Au-delà des conditions salariales, d’autres leviers sont également mis en avant par de nombreux employeurs qui font preuve d’innovation concernant les conditions non-monétaires :
• En raison de l’engouement pour concilier vie professionnelle et vie personnelle sollicité par les travailleurs, associé aux difficultés croissantes pour se déplacer sur son lieu de travail (en particulier dans la région de Montréal), les employeurs offrent de manière plus systématique la possibilité du travail à domicile quelques jours par semaine ou une certaine flexibilité d’horaire (certains employeurs offrent par exemple le vendredi après-midi de congé en tout temps!).
• Les employeurs sont également plus ouverts qu’auparavant à négocier dès le départ le nombre de semaines de vacances offertes et ce, à tous les niveaux de poste.
• Divers autres avantages sont enfin proposés tels que le remboursement des frais de transport, l’inscription à une salle de sport…
Les employeurs en viennent-ils pour autant à réduire leurs exigences?
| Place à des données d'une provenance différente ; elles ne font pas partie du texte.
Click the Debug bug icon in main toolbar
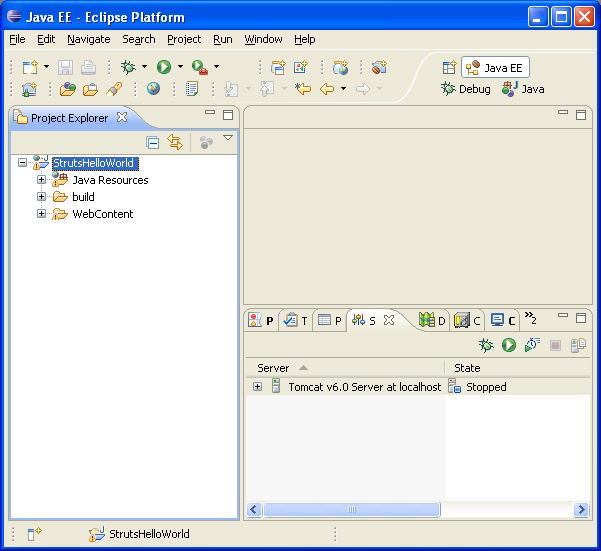The width and height of the screenshot is (601, 551). pos(128,67)
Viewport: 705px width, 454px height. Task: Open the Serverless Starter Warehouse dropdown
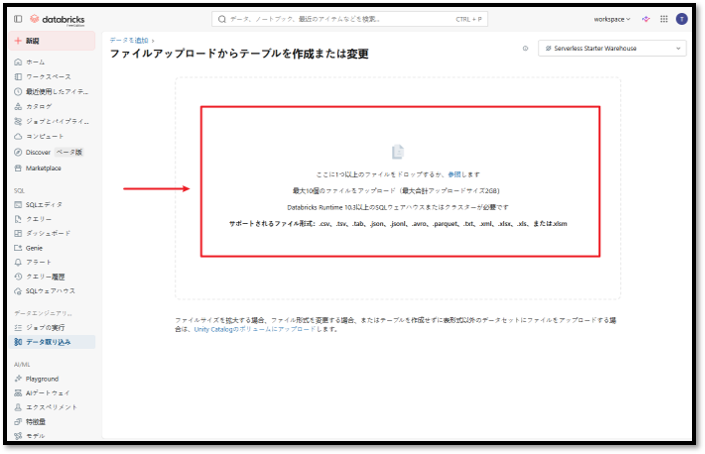(612, 48)
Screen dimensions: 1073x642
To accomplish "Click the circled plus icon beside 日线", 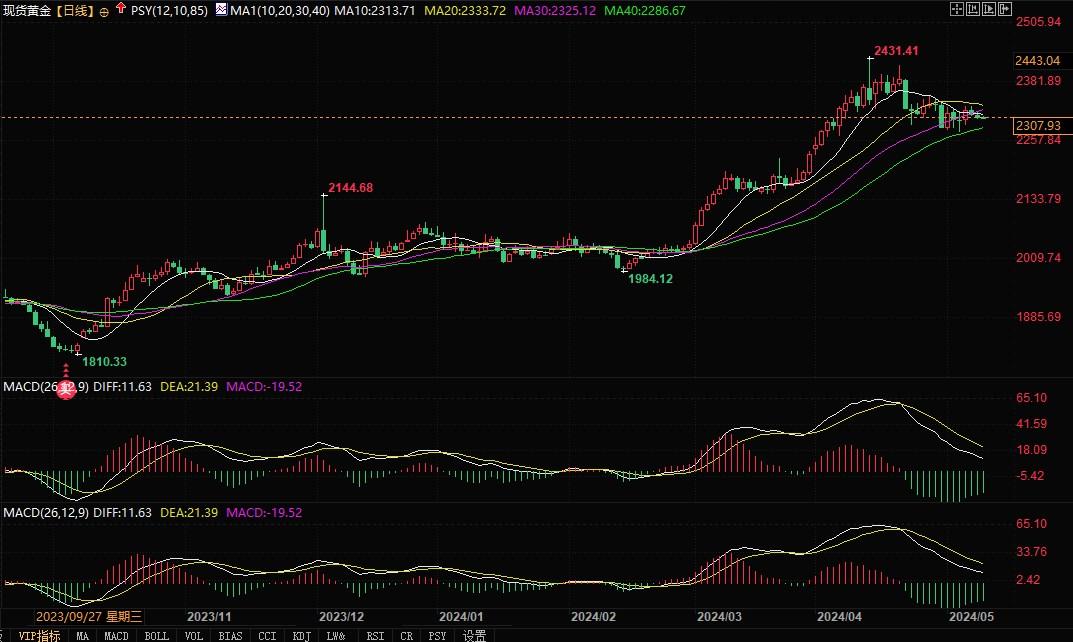I will point(104,11).
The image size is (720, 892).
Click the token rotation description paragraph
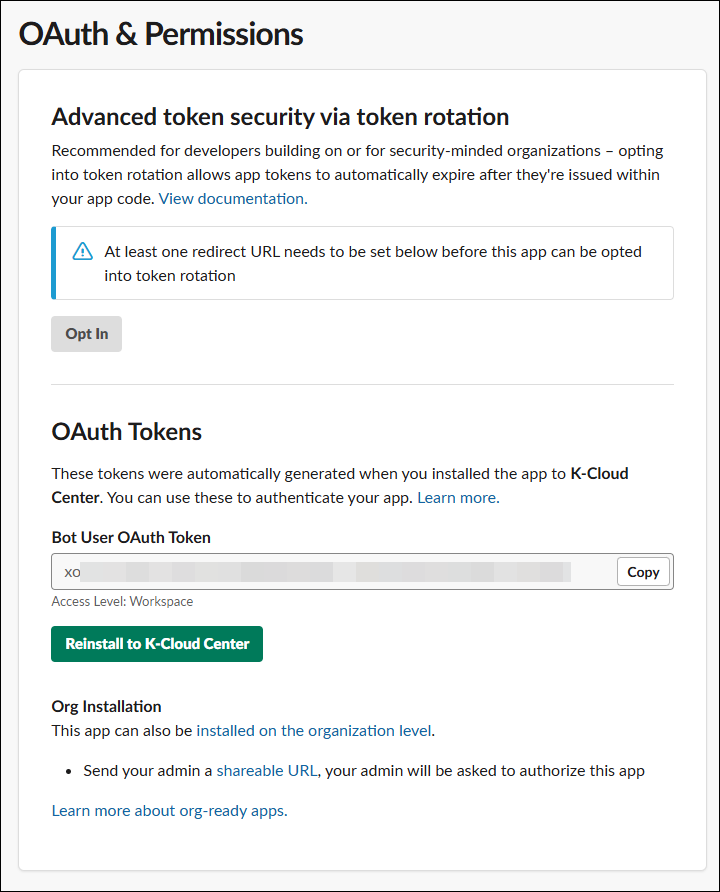[370, 174]
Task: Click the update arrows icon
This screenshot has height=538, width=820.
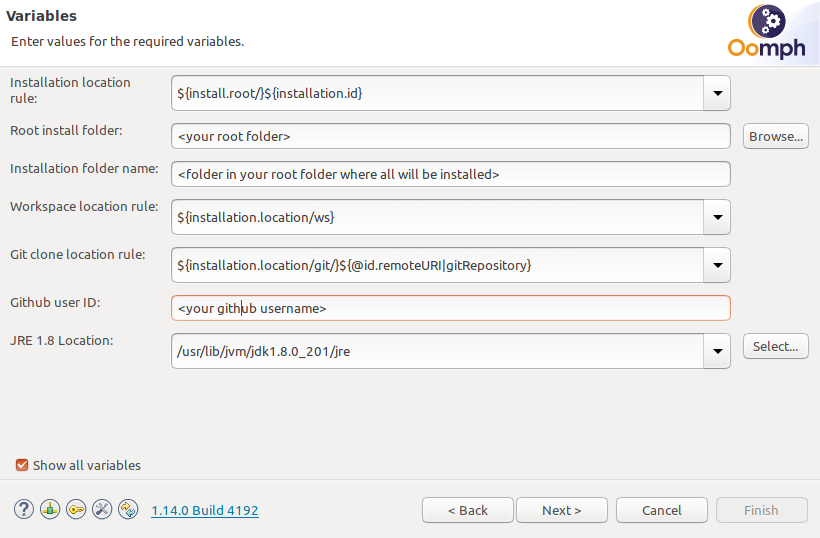Action: pyautogui.click(x=128, y=509)
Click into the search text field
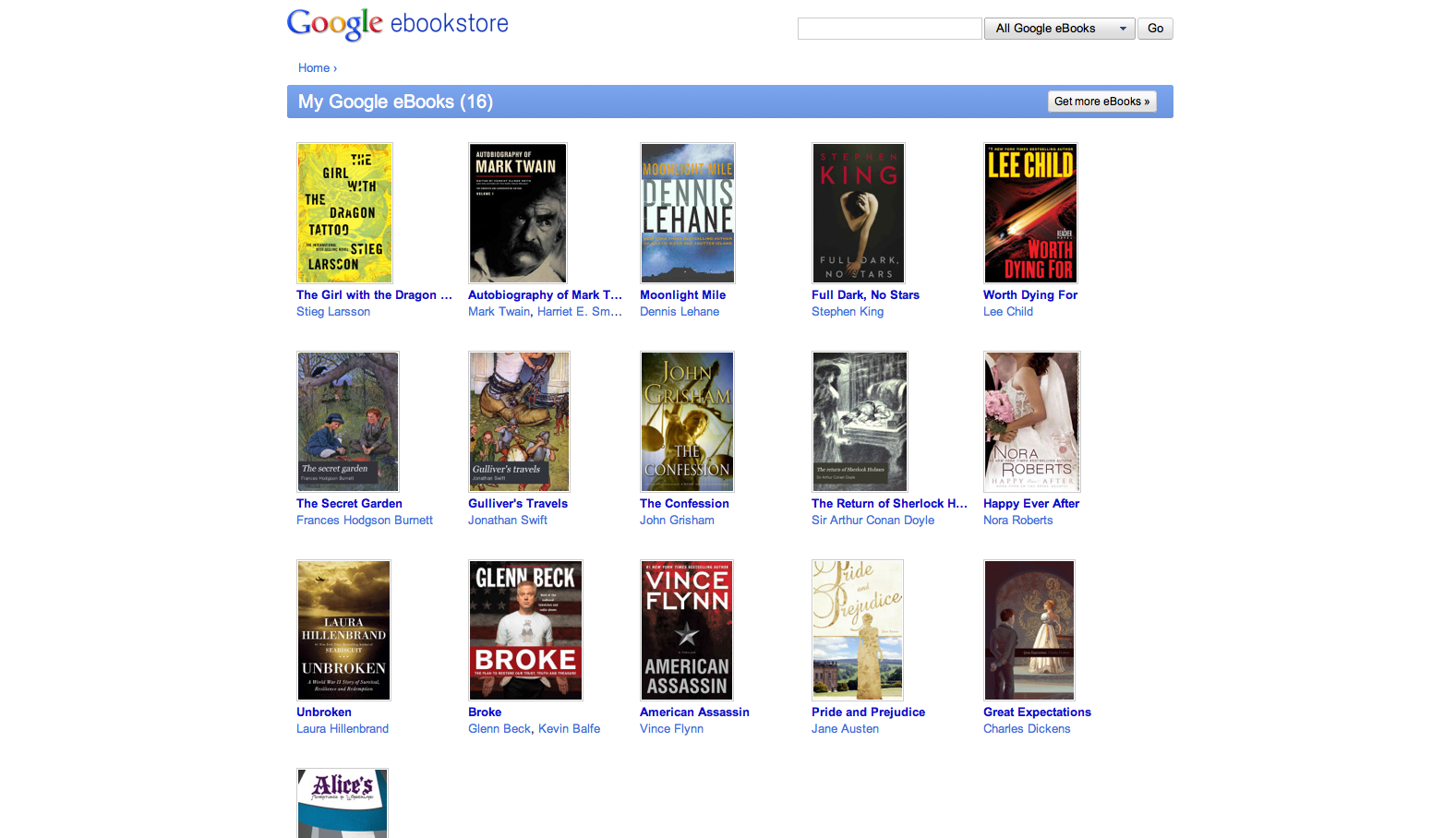 889,29
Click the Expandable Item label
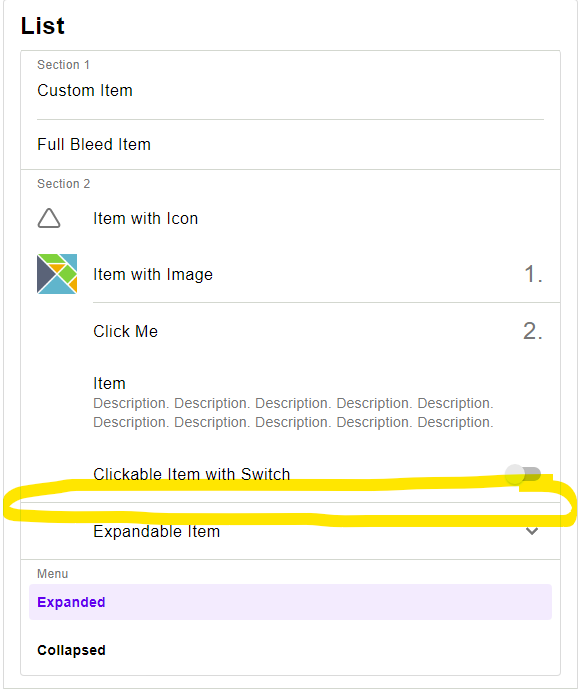 click(156, 531)
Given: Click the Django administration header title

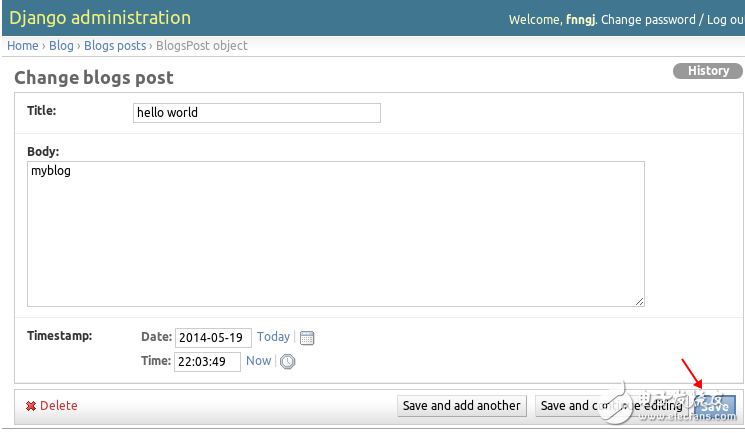Looking at the screenshot, I should pyautogui.click(x=100, y=18).
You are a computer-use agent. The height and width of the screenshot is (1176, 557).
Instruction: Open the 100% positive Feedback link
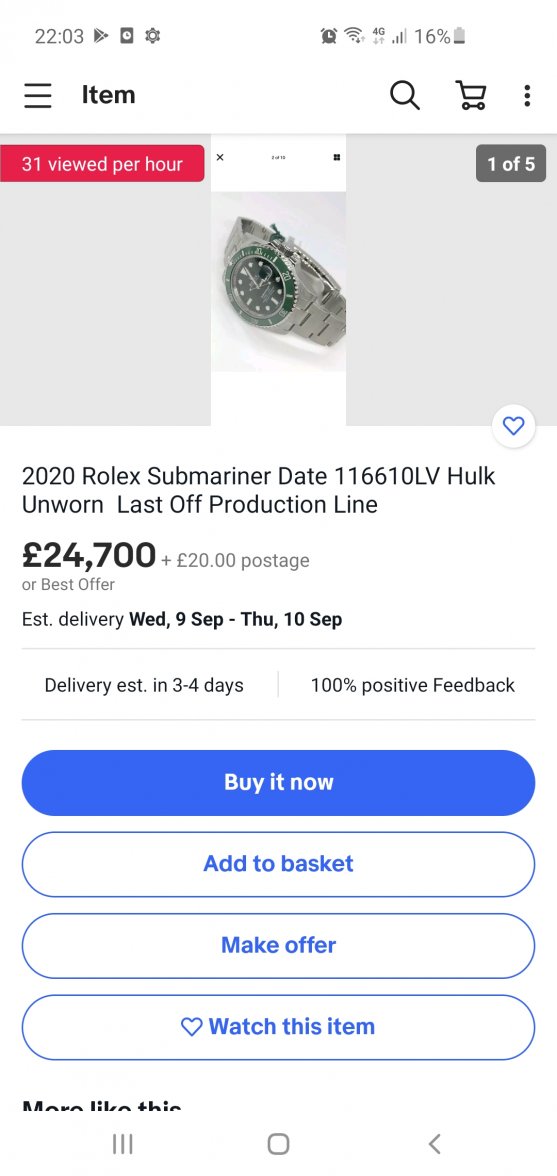click(412, 685)
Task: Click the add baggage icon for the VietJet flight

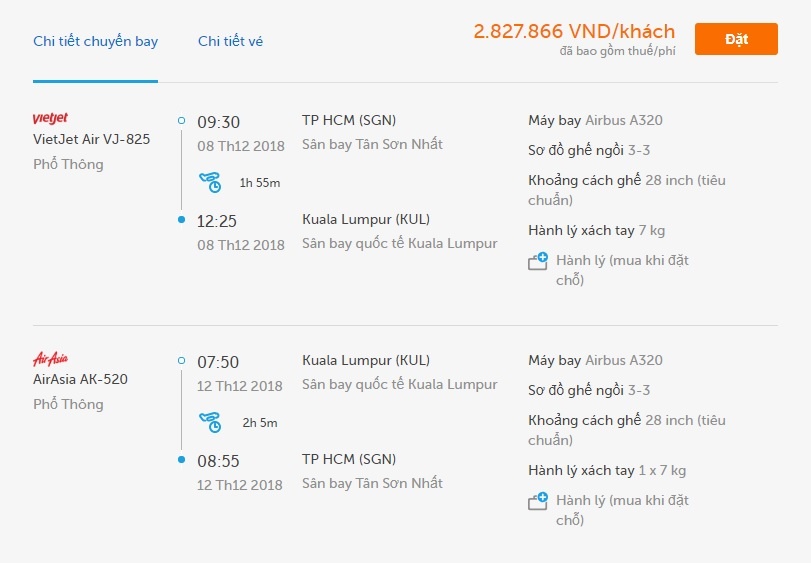Action: [x=538, y=262]
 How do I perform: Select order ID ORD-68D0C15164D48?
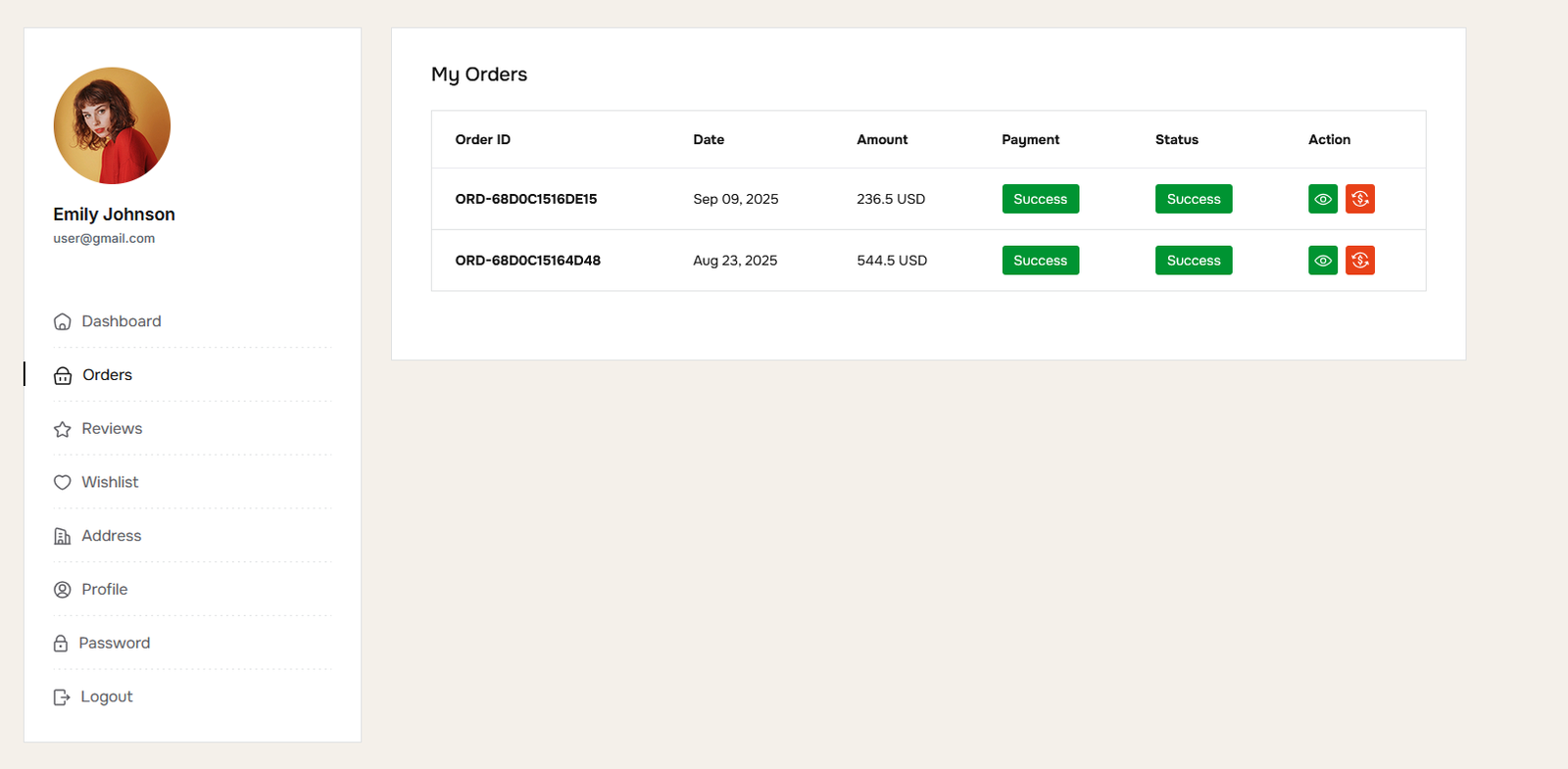pyautogui.click(x=527, y=261)
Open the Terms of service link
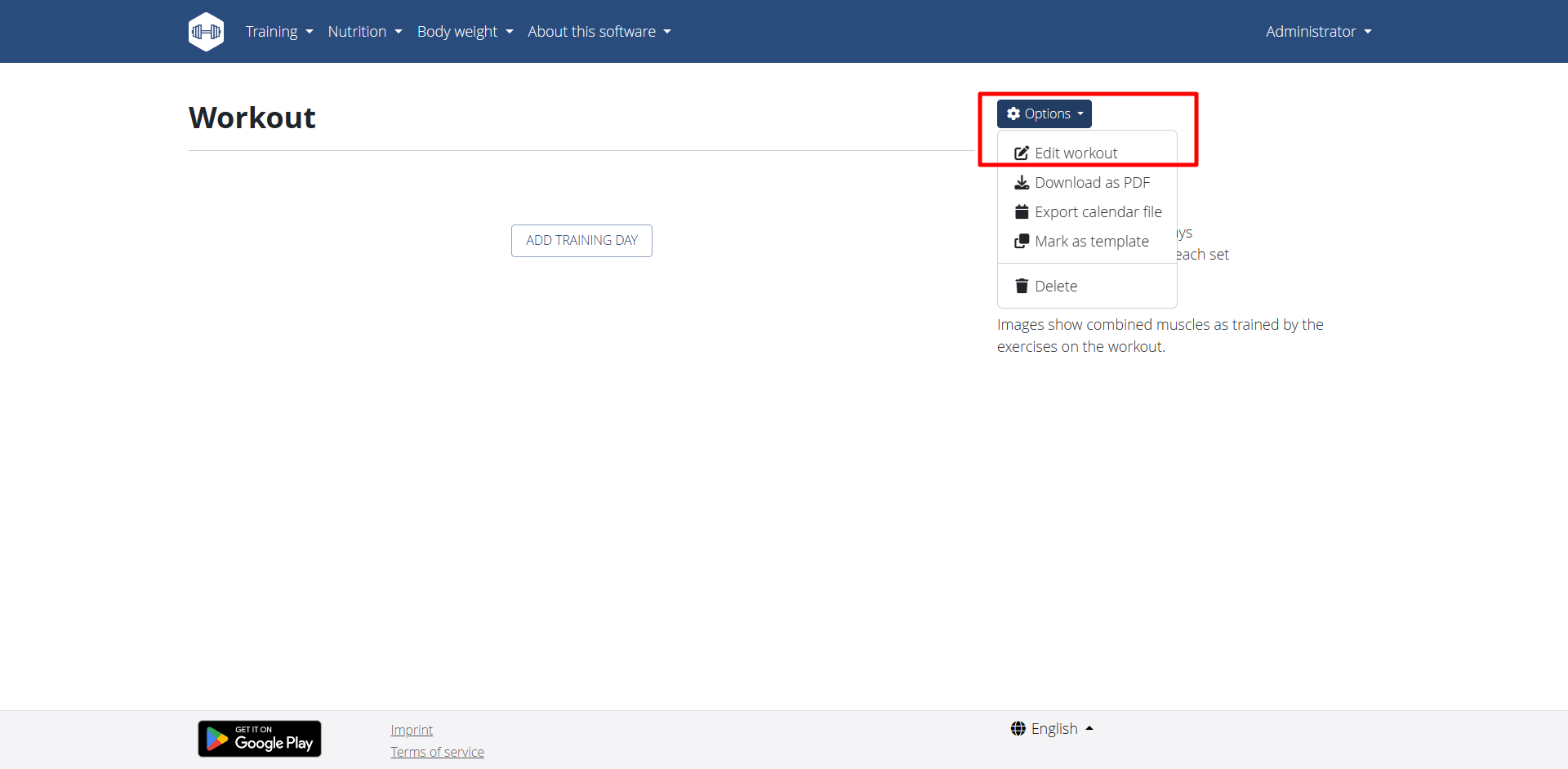Screen dimensions: 1568x769 (x=437, y=752)
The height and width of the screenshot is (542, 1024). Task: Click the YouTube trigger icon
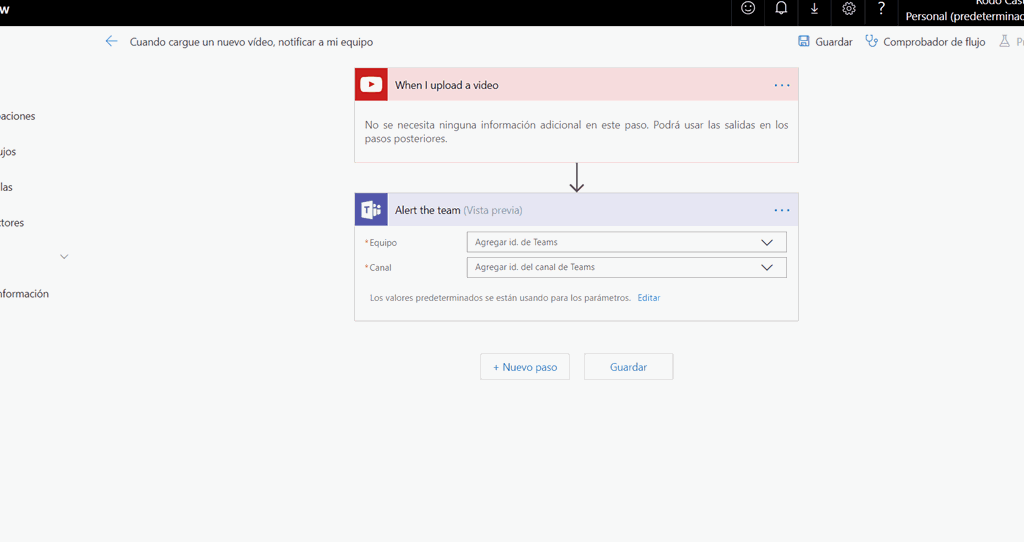tap(371, 85)
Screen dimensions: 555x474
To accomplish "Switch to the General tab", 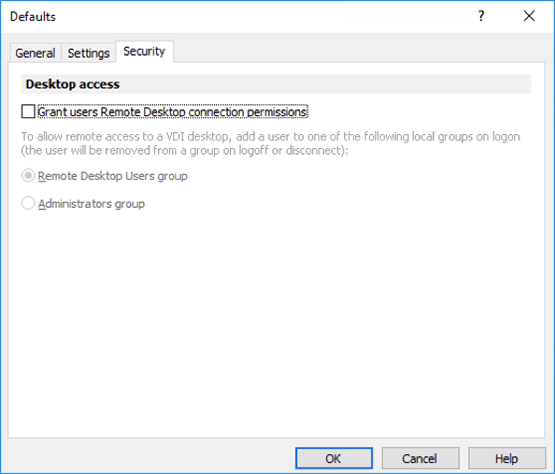I will [35, 53].
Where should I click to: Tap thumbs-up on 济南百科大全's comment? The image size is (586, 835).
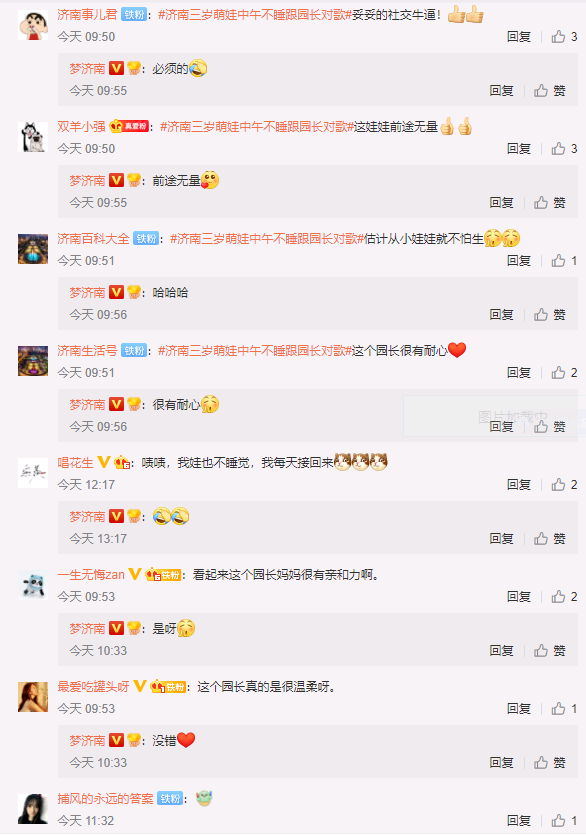coord(564,260)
S’il est vrai que dans une optique d’attraction des meilleurs talents, les employeurs doivent faire appel à de nouvelles techniques, il est rare qu’ils revoient spontanément leurs exigences à la baisse. C’est souvent après plusieurs semaines de recherche du candidat idéal que l’employeur va accepter de réviser les qualifications du profil recherché. Dans ce cas, plusieurs alternatives s’offrent à lui, notamment :
• Il accepte de rencontrer en entrevue des candidats qui ne détiennent pas forcément le nombre d’années d’expérience initialement exigé et va donc s’ouvrir à des profils plus juniors à fort potentiel.
• Second cas de figure, il va considérer des profils de candidats qui ont travaillé dans des secteurs d’activités différents mais qui ont des compétences transférables.
Dans les deux cas, il est primordial que les employeurs mettent en place des programmes de formation pour accompagner leur nouvel employé :
• Pour les formations techniques ou spécifiques au secteur d’activité, les employeurs vont le plus souvent développer des plans de formation à l’interne, généralement sous forme de coaching.
• Lorsqu’il s’agit d’acquérir des compétences dites non-techniques, les employeurs vont faire appel à des firmes spécialisées en formation qui vont offrir des formations sur mesure et développer ainsi des compétences spécifiques : service à la clientèle, gestion de personnel, gestion de projet…
En conclusion, nous constatons que plusieurs secteurs ont cruellement besoin de main d’œuvre et qu’une certaine surenchère prend place pour certaines catégories de postes. En revanche, les conditions offertes par les employeurs sont encore très inégales mais sont parfois compensées par des formations ou autres avantages non-monétaires offerts aux chercheurs d’emploi.